» Reading passage
*** Block opens ***
The organization is a small special education school district that is looking for someone who specializes in speech and language development and assistance. The District provides a room for the students to come to therapy sessions and have a set school schedule of 8:00 am to 11:00. The District’s program is to provide speech-related services to the highest risk students at least three times per week throughout the entire school year. Beyond the set classroom hours, the District expects the therapist to determine and document what services are needed for each student and how these will be provided. 

The speech therapist is certified and has 10 years of experience in the field. They provide all the needed items used to assist children learning how to make specific sounds, including video or recording equipment, mirrors etc. They have previously had a business license as a sole proprietor and normally charge a rate of $30/ hour for their services; however they are willing to provide services to the District at a discounted rate of $20 per hour as long as they are contracted for a 10-month period.

Situation B –

The organization is a large school district that is looking for someone to come in to provide specialized services to high need students for 3 hours per day, 5 days a week starting in January and extending through to the end of the school year. The district will be providing all supplies and a room in which to work. The district will pay up to $20 per hour and are providing access to training and on the job training for the therapist. Additionally, district staff will directly supervise the therapist at all times. Although the therapist is issued a five-month contract, the expectation is that it will be an ongoing employment arrangement beyond that.
*** Block closes ***
» Stored data
*** Block opens ***
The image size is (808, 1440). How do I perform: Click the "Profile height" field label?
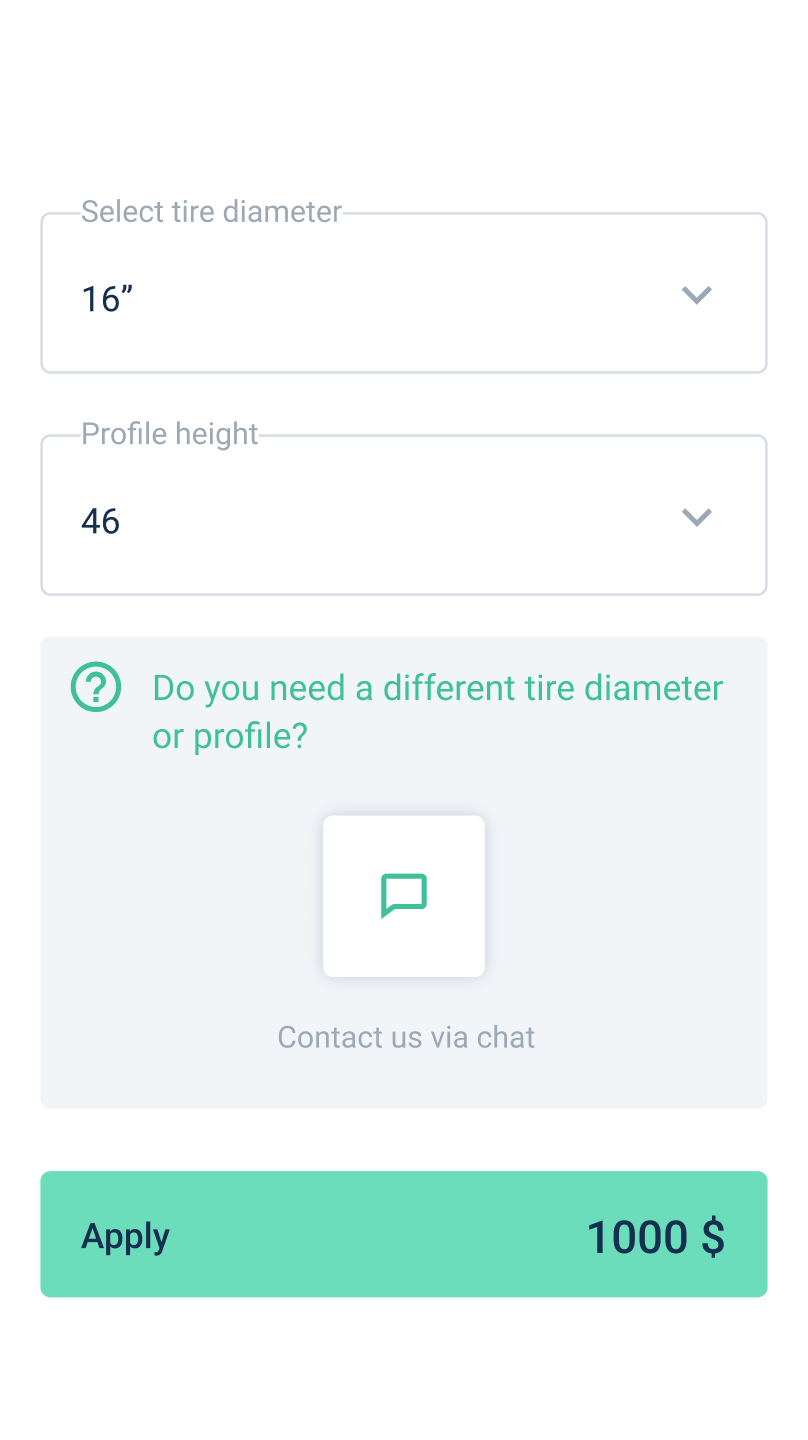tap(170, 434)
*** Block closes ***
*** Block opens ***
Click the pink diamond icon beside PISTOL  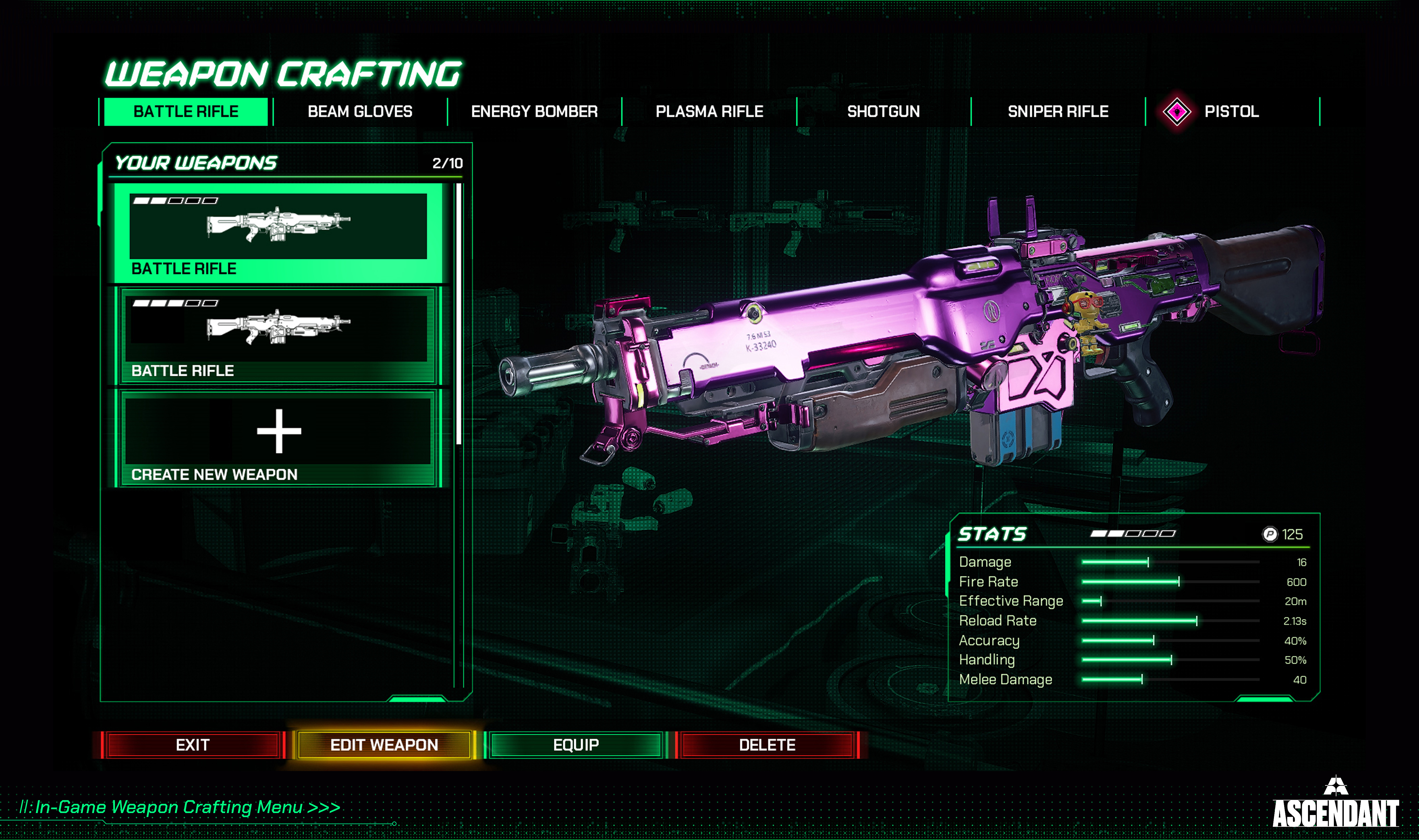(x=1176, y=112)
*** Block closes ***
» Tasks
(A) In the reading passage, turn the paragraph beginning "The speech therapist is certified" into a short list that keeps its main facts.
(B) Reproduce word for word the part of the reading passage that opens with the words "The speech therapist" and closes with "a 10-month period.".

» Numbered responses
(A)
- Certified speech therapist with 10 years of experience in the field
- Supplies all the items used to help children learn specific sounds, such as video or recording equipment and mirrors
- Has previously held a business license as a sole proprietor
- Normally charges $30 per hour
- Will charge the District a discounted $20 per hour if contracted for a 10-month period

(B)
The speech therapist is certified and has 10 years of experience in the field. They provide all the needed items used to assist children learning how to make specific sounds, including video or recording equipment, mirrors etc. They have previously had a business license as a sole proprietor and normally charge a rate of $30/ hour for their services; however they are willing to provide services to the District at a discounted rate of $20 per hour as long as they are contracted for a 10-month period.